§ **YOUR INSTRUCTIONS**:
Retype the records exactly, with nothing added or dropped.

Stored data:
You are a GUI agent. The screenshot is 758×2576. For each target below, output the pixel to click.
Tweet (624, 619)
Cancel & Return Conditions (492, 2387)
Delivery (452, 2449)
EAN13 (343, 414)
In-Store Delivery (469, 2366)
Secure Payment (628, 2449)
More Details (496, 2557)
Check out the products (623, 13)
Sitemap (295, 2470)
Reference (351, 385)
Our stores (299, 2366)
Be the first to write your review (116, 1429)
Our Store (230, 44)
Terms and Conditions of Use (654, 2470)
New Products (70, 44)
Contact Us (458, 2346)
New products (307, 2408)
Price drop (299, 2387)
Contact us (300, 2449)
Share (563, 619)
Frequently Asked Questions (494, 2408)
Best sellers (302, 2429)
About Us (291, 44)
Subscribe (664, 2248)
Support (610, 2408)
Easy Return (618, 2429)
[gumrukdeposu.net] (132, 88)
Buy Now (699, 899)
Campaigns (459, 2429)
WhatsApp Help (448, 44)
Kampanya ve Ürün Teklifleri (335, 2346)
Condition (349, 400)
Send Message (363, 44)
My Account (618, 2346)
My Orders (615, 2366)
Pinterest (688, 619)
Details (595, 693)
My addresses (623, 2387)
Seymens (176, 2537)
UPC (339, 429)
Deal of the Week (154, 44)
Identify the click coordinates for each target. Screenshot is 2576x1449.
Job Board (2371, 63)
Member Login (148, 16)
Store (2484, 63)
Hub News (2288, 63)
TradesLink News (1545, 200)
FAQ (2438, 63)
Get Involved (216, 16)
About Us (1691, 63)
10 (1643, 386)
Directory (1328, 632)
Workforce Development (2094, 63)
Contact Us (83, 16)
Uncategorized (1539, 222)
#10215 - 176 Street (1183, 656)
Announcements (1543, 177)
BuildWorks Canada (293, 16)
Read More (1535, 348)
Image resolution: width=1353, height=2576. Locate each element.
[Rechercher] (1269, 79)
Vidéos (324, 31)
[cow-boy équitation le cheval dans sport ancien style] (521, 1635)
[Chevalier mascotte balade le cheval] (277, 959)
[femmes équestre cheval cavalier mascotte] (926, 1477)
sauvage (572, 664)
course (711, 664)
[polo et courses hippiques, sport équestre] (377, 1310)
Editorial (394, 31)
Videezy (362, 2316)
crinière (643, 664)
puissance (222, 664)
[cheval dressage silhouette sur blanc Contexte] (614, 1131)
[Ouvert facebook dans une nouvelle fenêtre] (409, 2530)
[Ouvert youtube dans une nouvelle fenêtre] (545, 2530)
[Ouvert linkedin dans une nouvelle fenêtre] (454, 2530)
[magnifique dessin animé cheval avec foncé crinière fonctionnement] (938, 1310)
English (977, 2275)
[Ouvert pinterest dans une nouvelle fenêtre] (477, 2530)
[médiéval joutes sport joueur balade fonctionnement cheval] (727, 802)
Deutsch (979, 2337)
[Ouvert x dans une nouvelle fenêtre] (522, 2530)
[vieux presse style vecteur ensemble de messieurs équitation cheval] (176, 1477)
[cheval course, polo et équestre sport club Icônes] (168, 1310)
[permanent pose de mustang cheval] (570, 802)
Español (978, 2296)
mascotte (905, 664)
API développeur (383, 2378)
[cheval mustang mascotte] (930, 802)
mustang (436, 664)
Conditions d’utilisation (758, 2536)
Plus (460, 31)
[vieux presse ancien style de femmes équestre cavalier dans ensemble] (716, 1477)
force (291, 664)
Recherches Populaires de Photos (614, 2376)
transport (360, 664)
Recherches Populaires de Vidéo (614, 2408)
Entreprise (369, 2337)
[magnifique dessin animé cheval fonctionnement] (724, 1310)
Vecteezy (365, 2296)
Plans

§ **EXERCISE RESPONSE**:
You are a GUI agent. The screenshot is 758×2576. For each target below, output the pixel to click.
Tweet (624, 619)
Cancel & Return Conditions (492, 2387)
Delivery (452, 2449)
EAN13 (343, 414)
In-Store Delivery (469, 2366)
Secure Payment (628, 2449)
More Details (496, 2557)
Check out the products (623, 13)
Sitemap (295, 2470)
Reference (351, 385)
Our stores (299, 2366)
Be the first to write your review (116, 1429)
Our Store (230, 44)
Terms and Conditions of Use (654, 2470)
New Products (70, 44)
Contact Us (458, 2346)
New products (307, 2408)
Price drop (299, 2387)
Contact us (300, 2449)
Share (563, 619)
Frequently Asked Questions (494, 2408)
Best sellers (302, 2429)
About Us (291, 44)
Subscribe (664, 2248)
Support (610, 2408)
Easy Return (618, 2429)
[gumrukdeposu.net] (132, 88)
Buy Now (699, 899)
Campaigns (459, 2429)
WhatsApp Help (448, 44)
Kampanya ve Ürün Teklifleri (335, 2346)
Condition (349, 400)
Send Message (363, 44)
My Account (618, 2346)
My Orders (615, 2366)
Pinterest (688, 619)
Details (595, 693)
My addresses (623, 2387)
Seymens (176, 2537)
UPC (339, 429)
Deal of the Week (154, 44)
Identify the click coordinates for each target. Screenshot is 2576x1449.
Job Board (2371, 63)
Member Login (148, 16)
Store (2484, 63)
Hub News (2288, 63)
TradesLink News (1545, 200)
FAQ (2438, 63)
Get Involved (216, 16)
About Us (1691, 63)
10 (1643, 386)
Directory (1328, 632)
Workforce Development (2094, 63)
Contact Us (83, 16)
Uncategorized (1539, 222)
#10215 - 176 Street (1183, 656)
Announcements (1543, 177)
BuildWorks Canada (293, 16)
Read More (1535, 348)
Image resolution: width=1353, height=2576. Locate each element.
[Rechercher] (1269, 79)
Vidéos (324, 31)
[cow-boy équitation le cheval dans sport ancien style] (521, 1635)
[Chevalier mascotte balade le cheval] (277, 959)
[femmes équestre cheval cavalier mascotte] (926, 1477)
sauvage (572, 664)
course (711, 664)
[polo et courses hippiques, sport équestre] (377, 1310)
Editorial (394, 31)
Videezy (362, 2316)
crinière (643, 664)
puissance (222, 664)
[cheval dressage silhouette sur blanc Contexte] (614, 1131)
[Ouvert facebook dans une nouvelle fenêtre] (409, 2530)
[Ouvert youtube dans une nouvelle fenêtre] (545, 2530)
[Ouvert linkedin dans une nouvelle fenêtre] (454, 2530)
[magnifique dessin animé cheval avec foncé crinière fonctionnement] (938, 1310)
English (977, 2275)
[Ouvert pinterest dans une nouvelle fenêtre] (477, 2530)
[médiéval joutes sport joueur balade fonctionnement cheval] (727, 802)
Deutsch (979, 2337)
[Ouvert x dans une nouvelle fenêtre] (522, 2530)
[vieux presse style vecteur ensemble de messieurs équitation cheval] (176, 1477)
[cheval course, polo et équestre sport club Icônes] (168, 1310)
[permanent pose de mustang cheval] (570, 802)
Español (978, 2296)
mascotte (905, 664)
API développeur (383, 2378)
[cheval mustang mascotte] (930, 802)
mustang (436, 664)
Conditions d’utilisation (758, 2536)
Plus (460, 31)
[vieux presse ancien style de femmes équestre cavalier dans ensemble] (716, 1477)
force (291, 664)
Recherches Populaires de Photos (614, 2376)
transport (360, 664)
Recherches Populaires de Vidéo (614, 2408)
Entreprise (369, 2337)
[magnifique dessin animé cheval fonctionnement] (724, 1310)
Vecteezy (365, 2296)
Plans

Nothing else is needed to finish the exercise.